──────── THE DATA ────────

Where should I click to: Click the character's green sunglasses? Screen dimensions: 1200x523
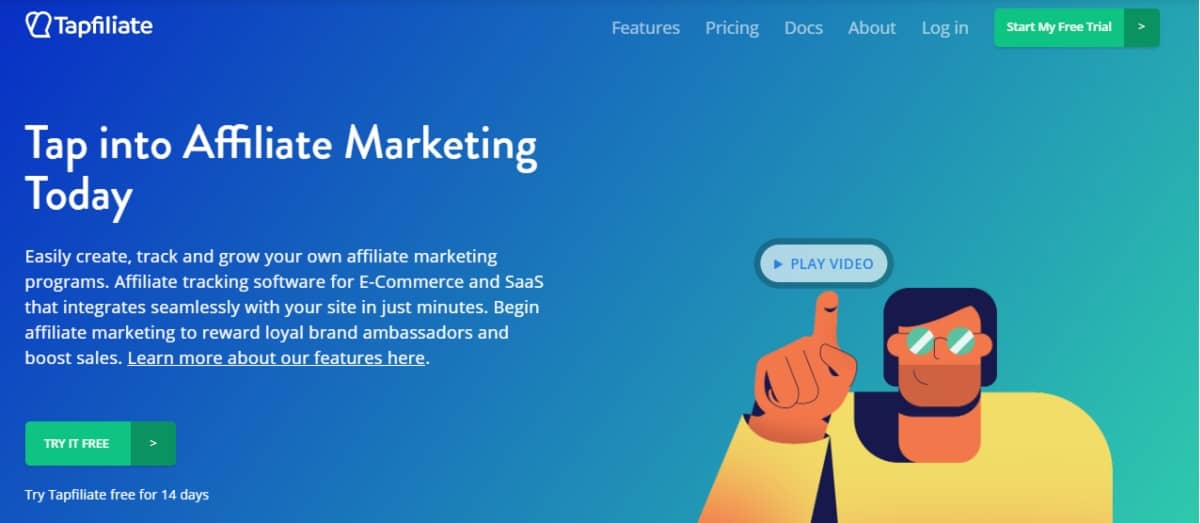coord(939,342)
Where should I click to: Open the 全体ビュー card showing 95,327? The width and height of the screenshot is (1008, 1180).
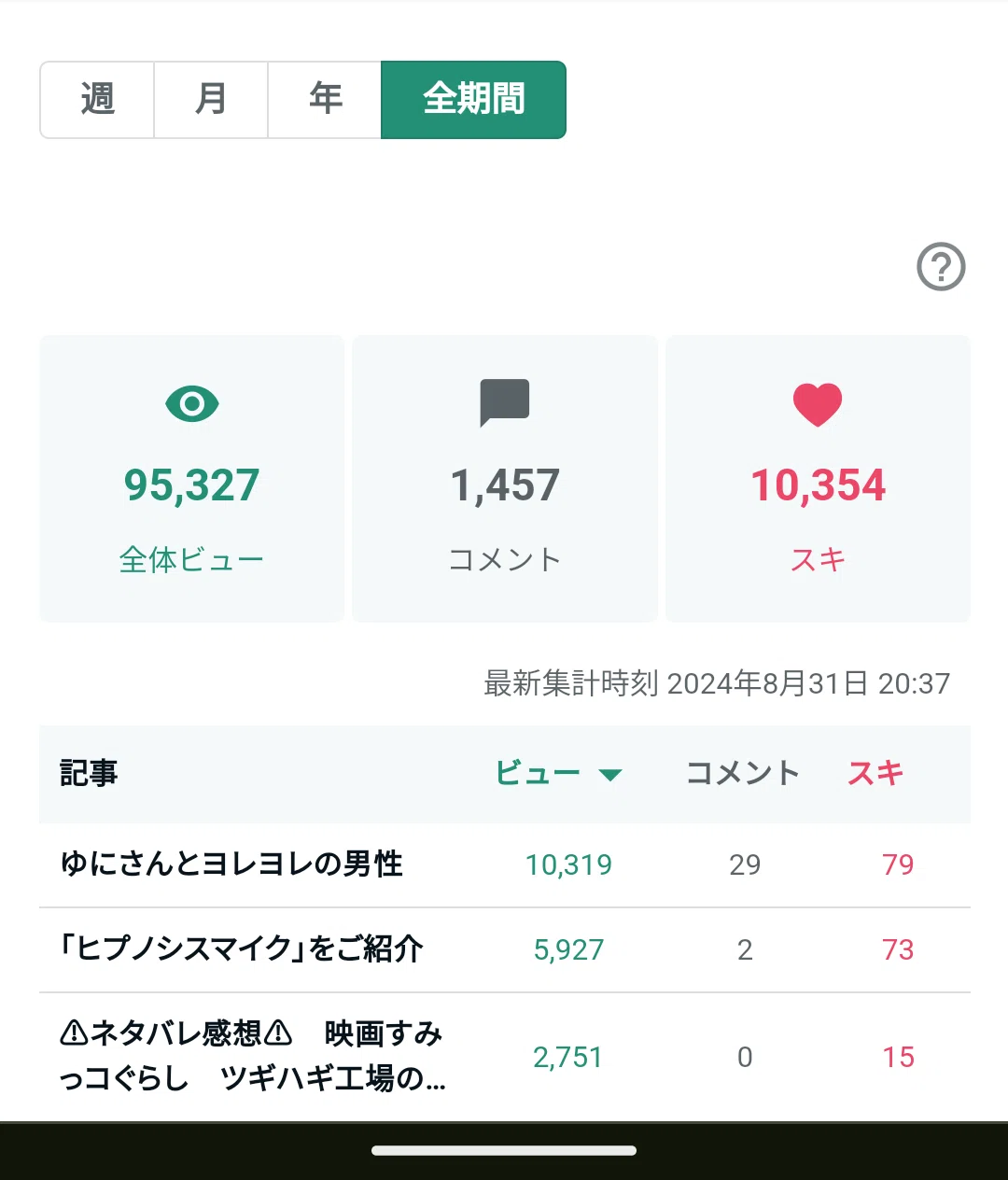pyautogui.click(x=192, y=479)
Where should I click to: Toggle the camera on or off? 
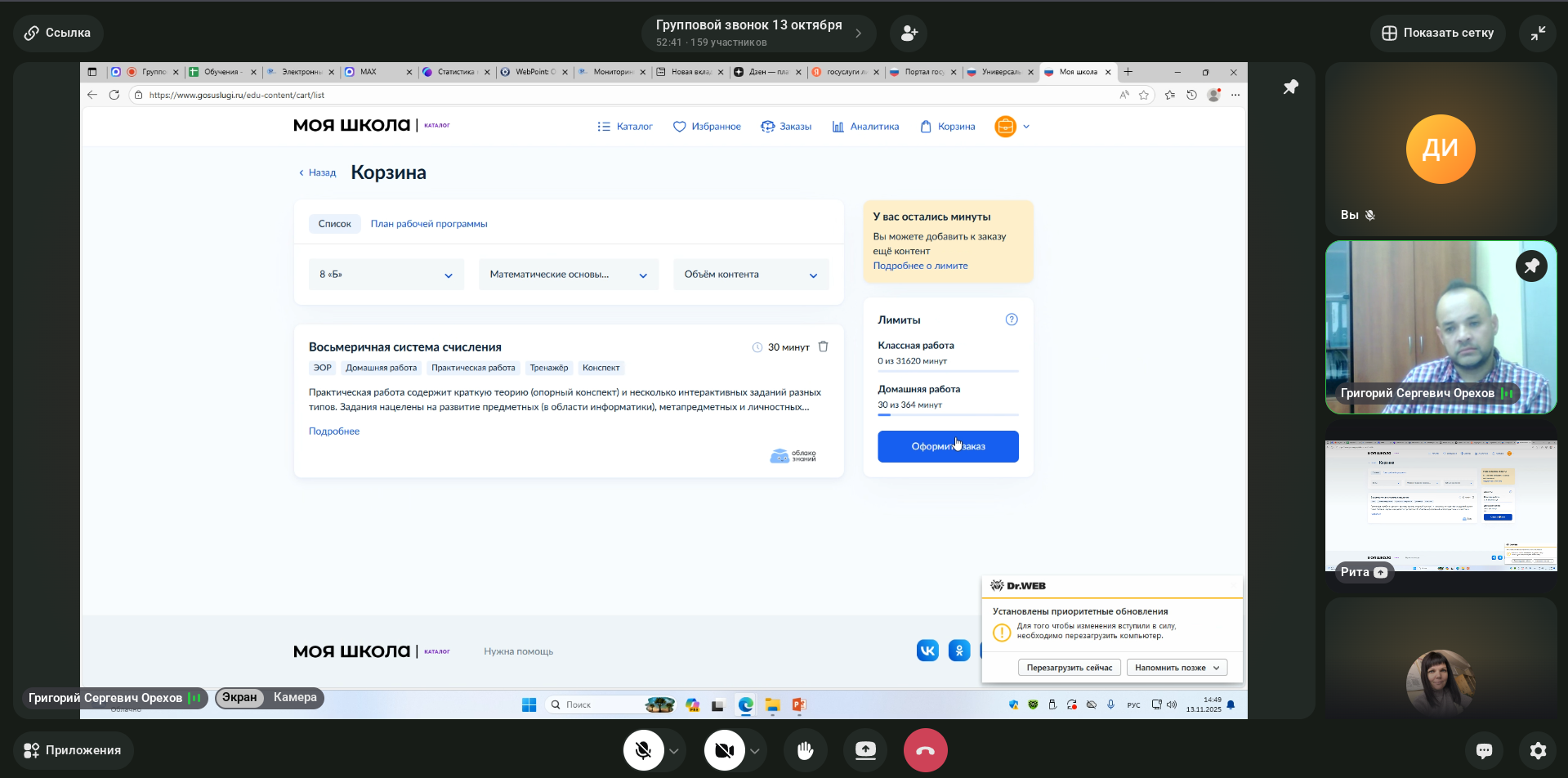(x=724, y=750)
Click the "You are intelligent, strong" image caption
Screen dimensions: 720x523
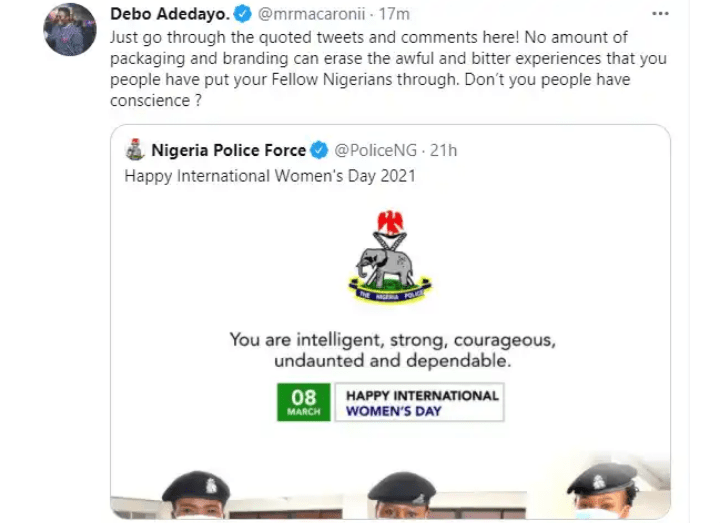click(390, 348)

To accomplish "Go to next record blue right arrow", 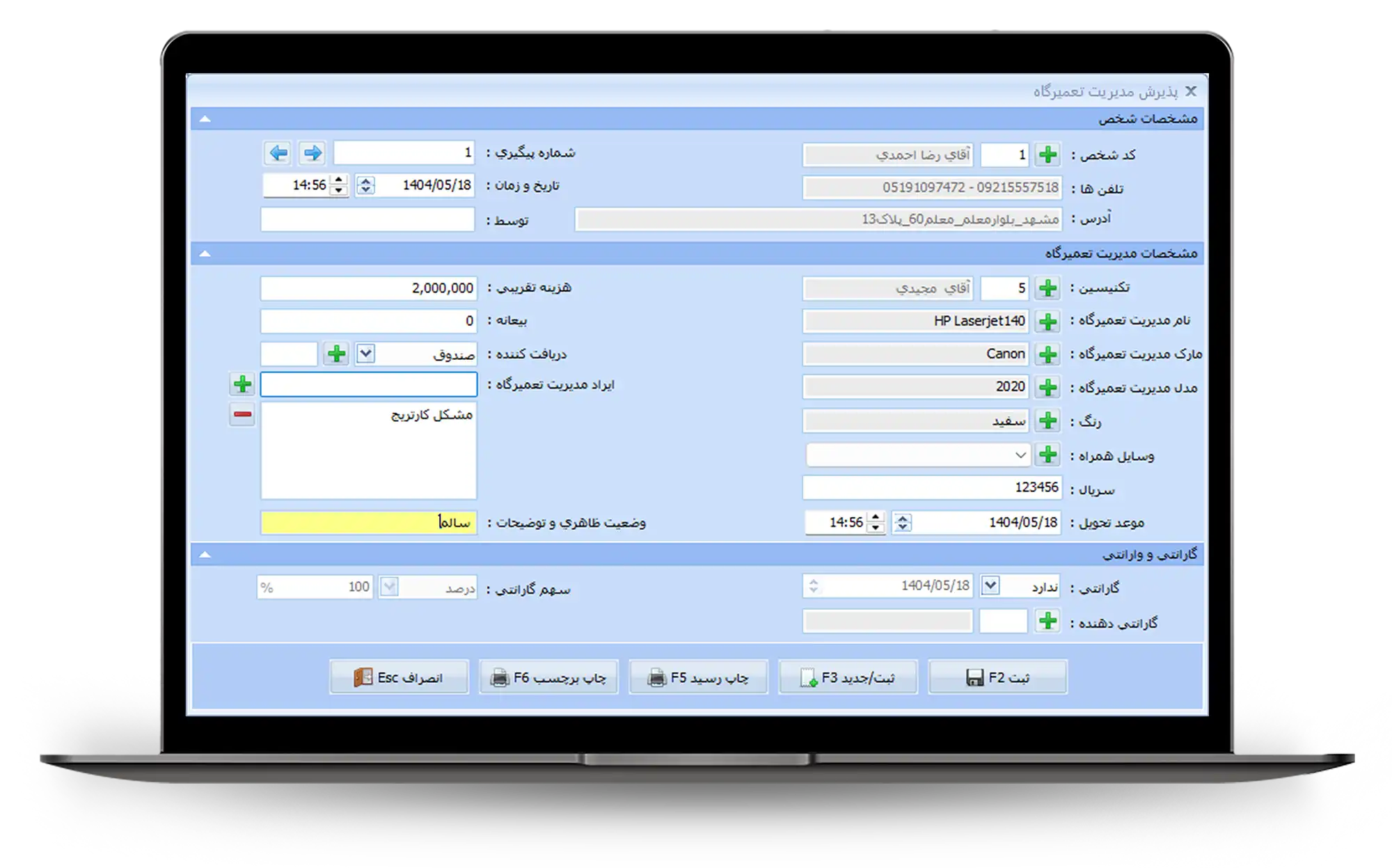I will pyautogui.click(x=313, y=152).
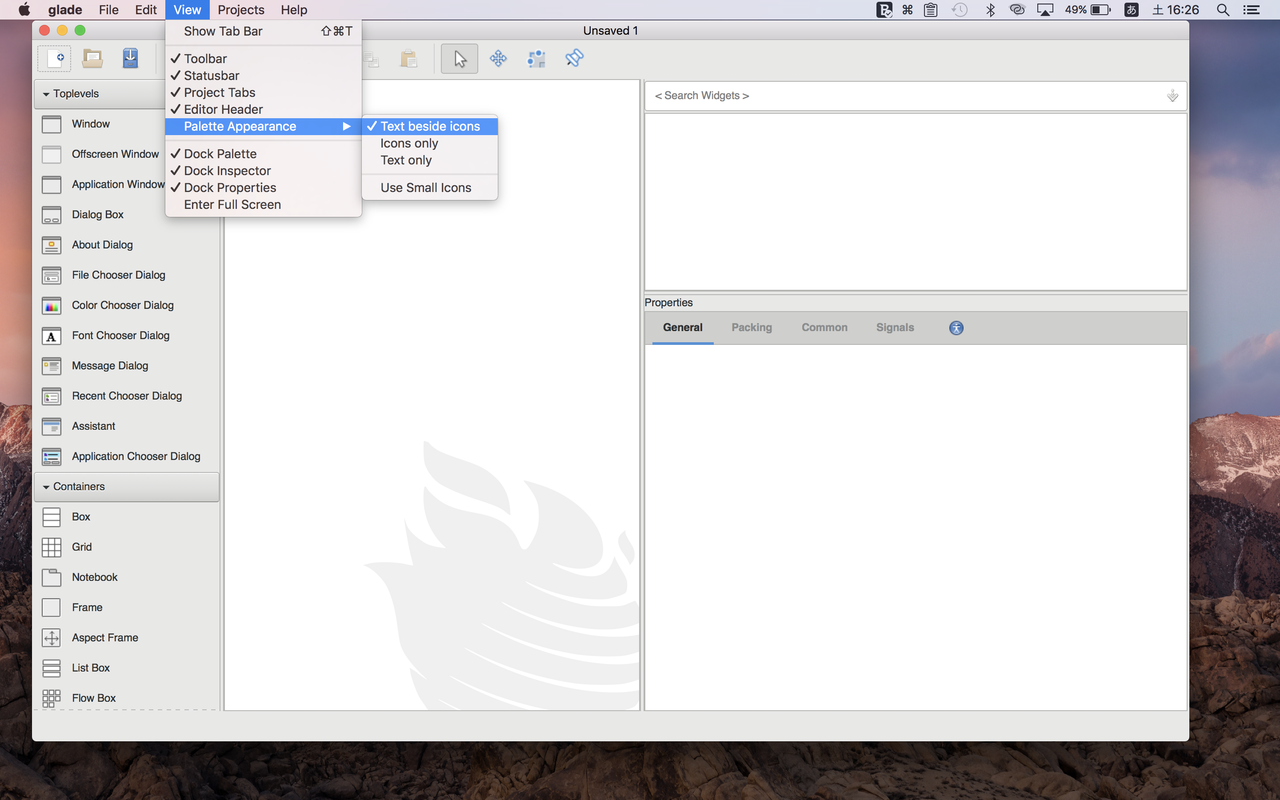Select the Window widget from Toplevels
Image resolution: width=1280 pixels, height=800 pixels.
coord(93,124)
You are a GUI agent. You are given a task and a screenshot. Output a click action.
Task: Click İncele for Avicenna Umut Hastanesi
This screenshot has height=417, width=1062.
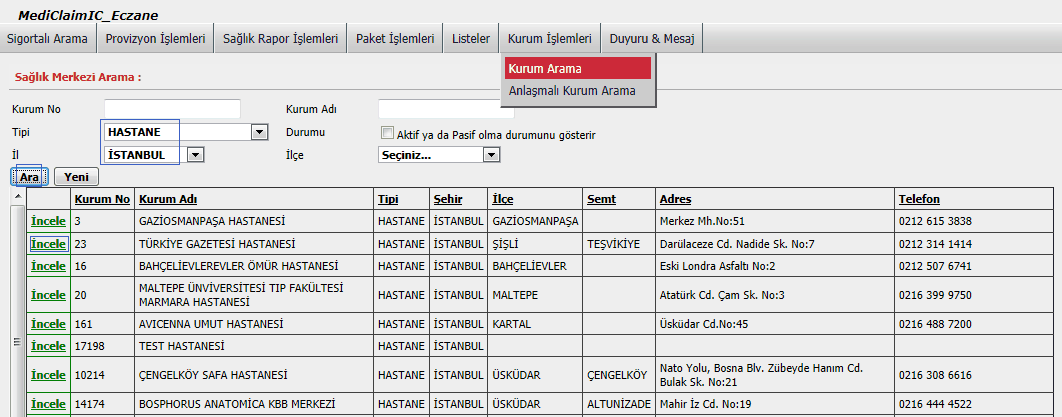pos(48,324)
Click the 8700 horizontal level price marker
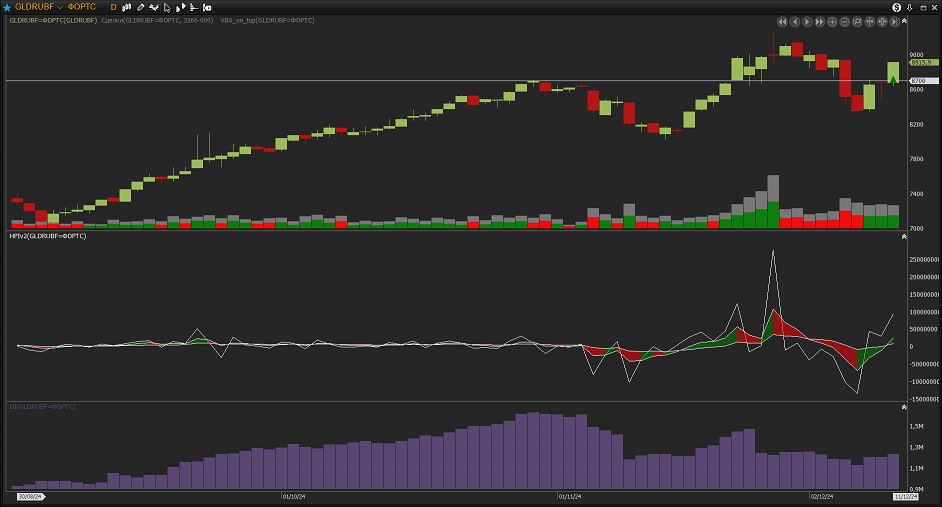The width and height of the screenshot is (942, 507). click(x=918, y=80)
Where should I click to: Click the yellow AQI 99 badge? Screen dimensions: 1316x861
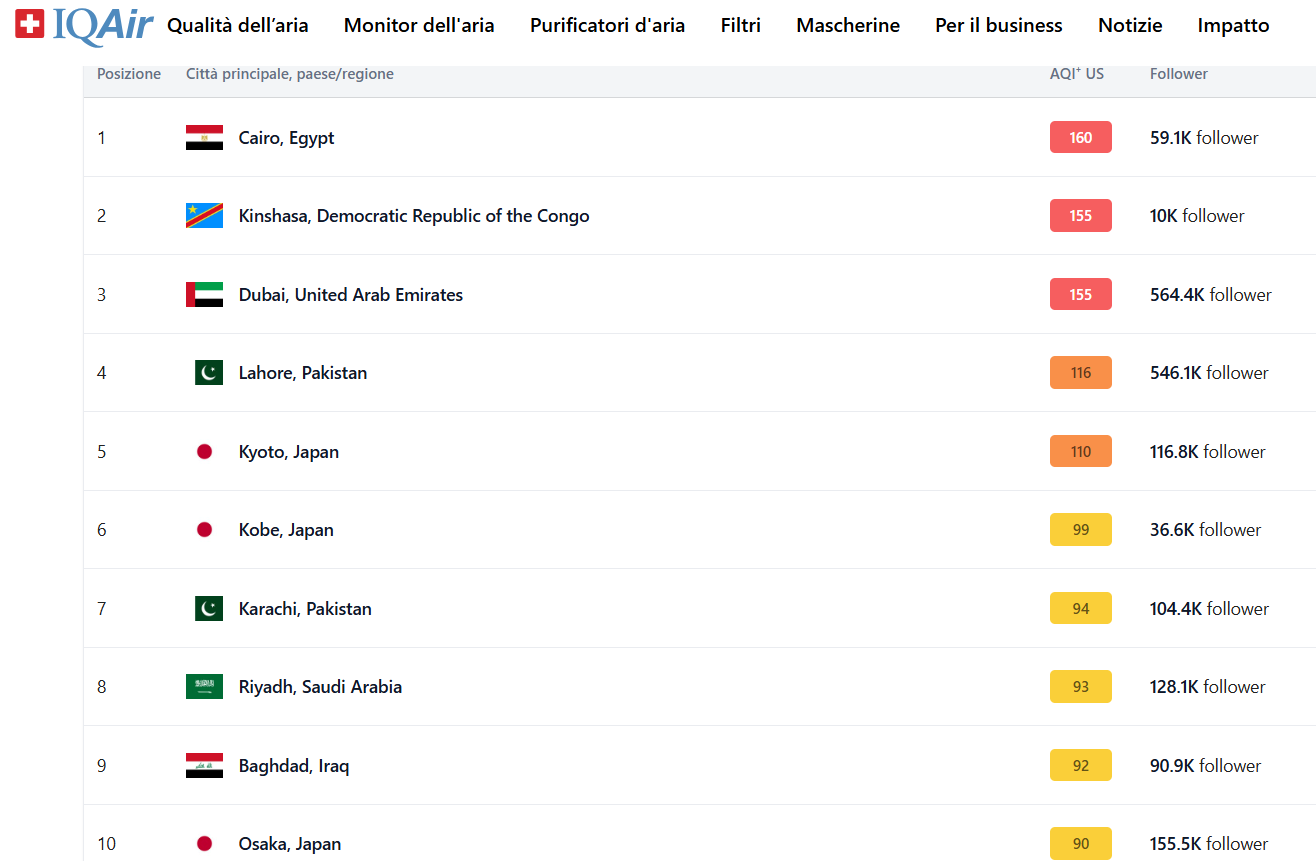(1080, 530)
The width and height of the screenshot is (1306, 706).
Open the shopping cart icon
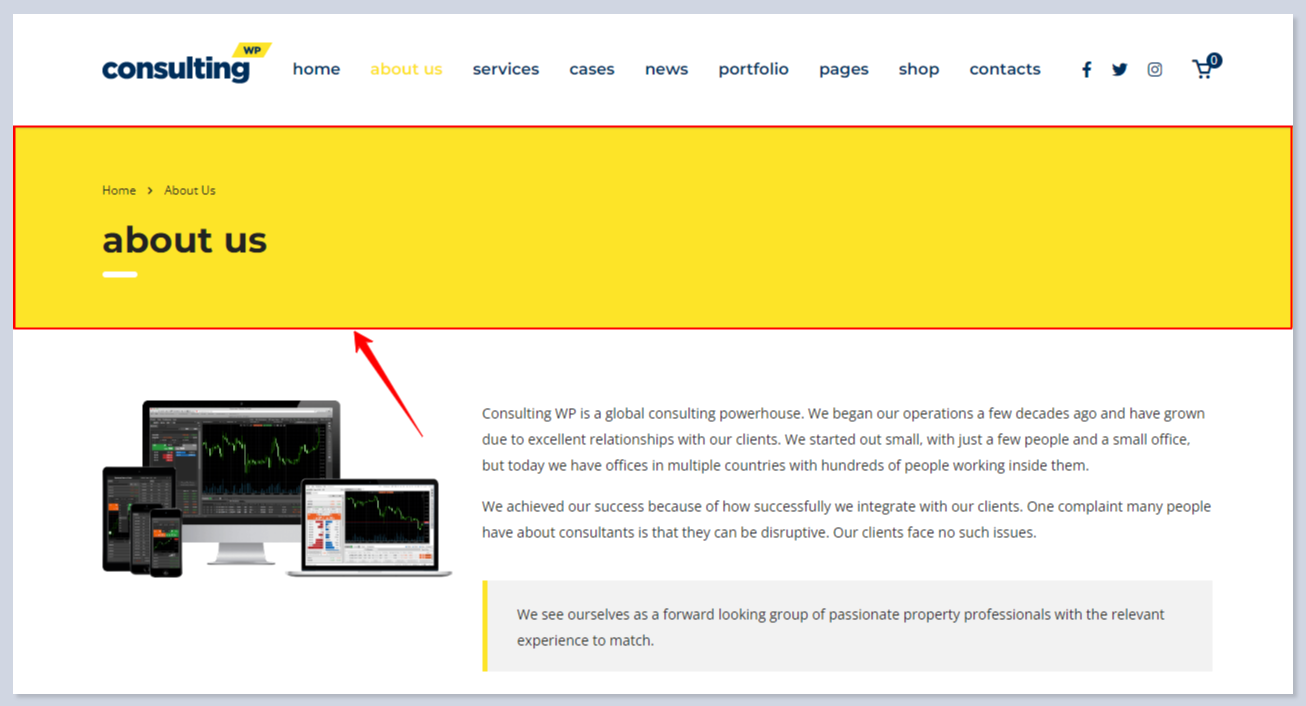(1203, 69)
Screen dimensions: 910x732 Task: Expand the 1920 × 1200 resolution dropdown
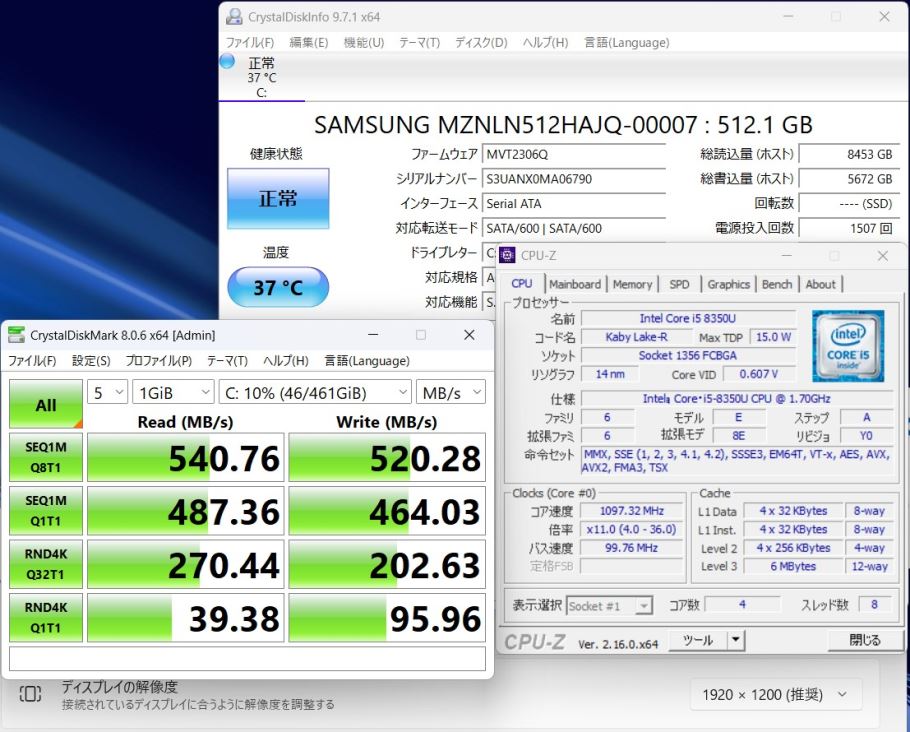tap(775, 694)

────────

Swap "camera" for "microphone" in the lines from the one containing "Where should I click to: Toggle" through the one containing "click(390, 348)", inclusive, and give only those lines back with nothing else altered. Leave the pictures out of your answer.

Where should I click to: Toggle the microphone on or off? 
(x=724, y=750)
Click the "You are intelligent, strong" image caption
Screen dimensions: 720x523
click(390, 348)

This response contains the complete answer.